- [SUPPLIED ENTRIES]
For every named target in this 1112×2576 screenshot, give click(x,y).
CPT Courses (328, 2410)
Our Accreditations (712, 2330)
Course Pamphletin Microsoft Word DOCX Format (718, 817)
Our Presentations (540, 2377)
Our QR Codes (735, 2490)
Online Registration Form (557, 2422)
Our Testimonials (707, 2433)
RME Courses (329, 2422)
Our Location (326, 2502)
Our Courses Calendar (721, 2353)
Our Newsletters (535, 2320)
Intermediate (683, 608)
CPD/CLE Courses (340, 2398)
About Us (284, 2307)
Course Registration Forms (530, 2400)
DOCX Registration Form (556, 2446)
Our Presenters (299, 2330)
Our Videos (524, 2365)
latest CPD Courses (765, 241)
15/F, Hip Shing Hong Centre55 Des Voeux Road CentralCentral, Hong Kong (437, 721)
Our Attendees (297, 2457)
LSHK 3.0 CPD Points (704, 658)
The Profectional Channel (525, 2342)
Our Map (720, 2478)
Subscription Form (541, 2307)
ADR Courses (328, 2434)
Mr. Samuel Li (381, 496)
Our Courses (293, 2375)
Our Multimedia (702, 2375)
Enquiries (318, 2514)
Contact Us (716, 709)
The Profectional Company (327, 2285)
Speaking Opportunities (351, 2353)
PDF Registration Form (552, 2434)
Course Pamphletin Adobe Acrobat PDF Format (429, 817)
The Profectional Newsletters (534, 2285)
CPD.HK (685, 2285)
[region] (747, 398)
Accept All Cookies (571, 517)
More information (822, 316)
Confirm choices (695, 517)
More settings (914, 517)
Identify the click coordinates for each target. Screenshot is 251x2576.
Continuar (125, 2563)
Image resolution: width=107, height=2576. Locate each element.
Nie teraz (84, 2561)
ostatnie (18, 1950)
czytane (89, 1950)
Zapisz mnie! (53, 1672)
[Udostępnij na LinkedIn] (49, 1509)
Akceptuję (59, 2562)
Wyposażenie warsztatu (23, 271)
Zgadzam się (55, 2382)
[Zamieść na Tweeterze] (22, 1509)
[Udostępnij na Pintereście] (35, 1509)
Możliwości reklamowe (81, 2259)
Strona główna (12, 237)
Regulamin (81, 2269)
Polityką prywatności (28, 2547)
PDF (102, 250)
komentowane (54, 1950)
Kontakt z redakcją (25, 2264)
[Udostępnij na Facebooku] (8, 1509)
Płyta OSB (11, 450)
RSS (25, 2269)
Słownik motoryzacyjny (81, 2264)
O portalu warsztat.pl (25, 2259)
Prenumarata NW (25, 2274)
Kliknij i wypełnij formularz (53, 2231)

- [ASSIGNMENT]
When you reach the line containing "Strona główna (12, 237)" in the listing, transcribe it and every line after it exactly, through the last line, and add nothing.

- [REPLY]
Strona główna (12, 237)
Regulamin (81, 2269)
Polityką prywatności (28, 2547)
PDF (102, 250)
komentowane (54, 1950)
Kontakt z redakcją (25, 2264)
[Udostępnij na Facebooku] (8, 1509)
Płyta OSB (11, 450)
RSS (25, 2269)
Słownik motoryzacyjny (81, 2264)
O portalu warsztat.pl (25, 2259)
Prenumarata NW (25, 2274)
Kliknij i wypełnij formularz (53, 2231)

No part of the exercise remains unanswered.